After the surgeon has completed his work, her next task is to help the soldiers write letters home, answer any questions they may have, read papers, and package and label their possessions to prevent them from being pilfered. The author notes that the soldiers’ letters could provide content for “some future history of the war” (29). Dinner is at 5 in the evening, followed by another doctor’s visit. Medicines are dispensed, faces washed, beds smoothed, and lullabies sung. At 11 o’clock, her work is complete, and it is bedtime.

Chapter 3 Analysis

In Chapter 3, Alcott takes up her duties, describing a full day in the life of a nurse through her encounters with specific soldiers, exploring the interactions between patient and nurse in her characteristic style. She weaves scenes of great pathos with comic exchanges between herself and even severely wounded patients.

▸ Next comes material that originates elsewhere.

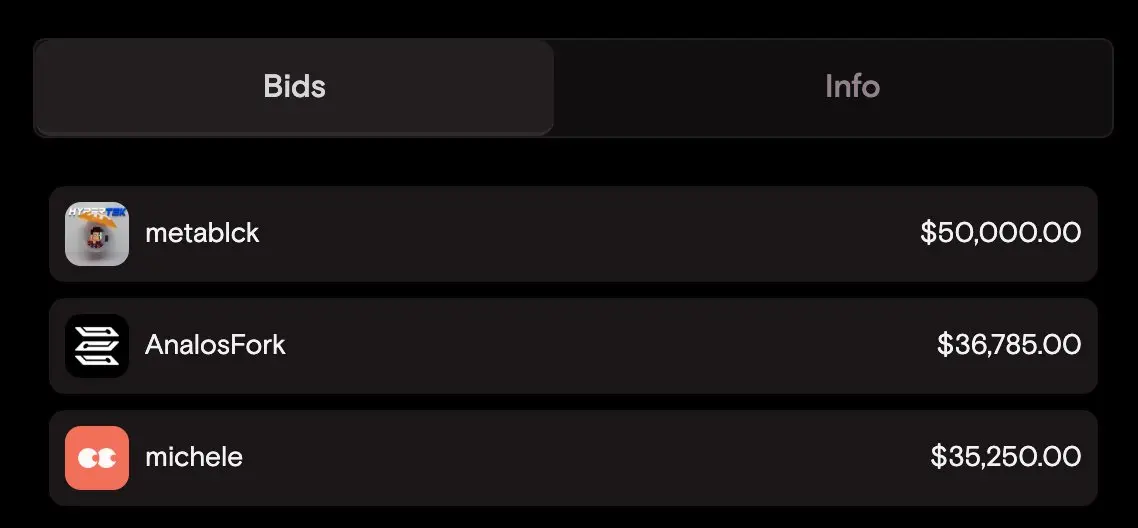Select the $35,250.00 bid amount
Viewport: 1138px width, 528px height.
1006,457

At the same time, Alcott’s stark descriptions of the men and their injuries are designed to prevent her audience from romanticizing these men’s heroism and suffering, emphasizing instead The Physical and Emotional Toll of War. She recognizes from up close that they are paying a great personal price in support of a noble cause, and her most poignant encounters with soldiers highlight this. Among the most affecting is her encounter with “the little Sergeant” (23), whose leg has already been amputated, likely under gruesome field hospital conditions. His arm will likely be amputated as well. His resilience and optimism in the face of his injuries move Alcott so deeply that she weeps while cleaning him, prompting him to comfort her. The reversal of the usual care dynamic leads them to then comfort one another with laughter, a form of physical and spiritual medicine for Alcott and an example of how reciprocity within the care dynamic works.

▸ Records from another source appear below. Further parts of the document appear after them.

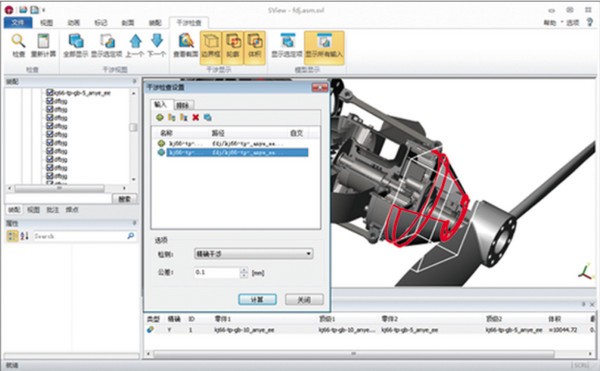The height and width of the screenshot is (371, 600).
Task: Toggle the first dftsg checkbox in assembly tree
Action: point(49,101)
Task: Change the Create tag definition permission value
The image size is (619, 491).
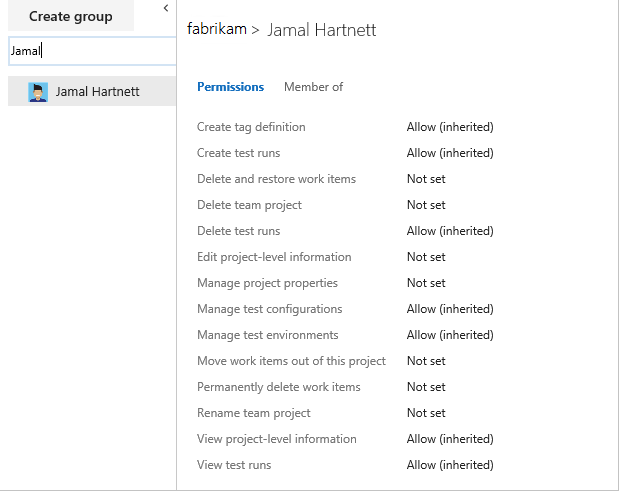Action: (x=450, y=127)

The toll of war occurs not only on the battlefield and in its immediate aftermath, but across the lives of the soldiers. Alcott highlights these reverberating impacts through the story of the soldier with the cheek injury. He asks for a mirror to see the condition of his face, then worries about how his sweetheart will react to his changed appearance. This very human concern provokes Alcott to declare a war scar “the best decoration a soldier could wear” (23), comparing it to any prestigious medal: The scar will mark him as the defender of the anti-enslavement cause. Nevertheless, the soldier’s insecurity and the permanence of his facial scarring speak to how war inscribes itself on combatants’ bodies, sometimes changing how they feel about themselves.

Across the chapter, Alcott shows herself growing into her role and becoming more comfortable with the soldiers, invoking The Dynamics of Care and Compassion. Her confidence and pragmatism contrast with her more naïve stance at the beginning of the chapter. Due to her taste for “ghastliness,” Alcott had eagerly anticipated the arrival of the wounded, because the illnesses she was used to treating were not “heroic”: “[R]heumatism wasn’t heroic, neither was liver complaint, or measles; even fever had lost its charms” (20). However, once she witnesses the gravity of the men’s injuries and the true costs of war, she cannot be so blithe. By laying herself bare in this way, she reminds her readers to honor the sacrifices of the soldiers and to support the cause, not only with feeling but also with actions.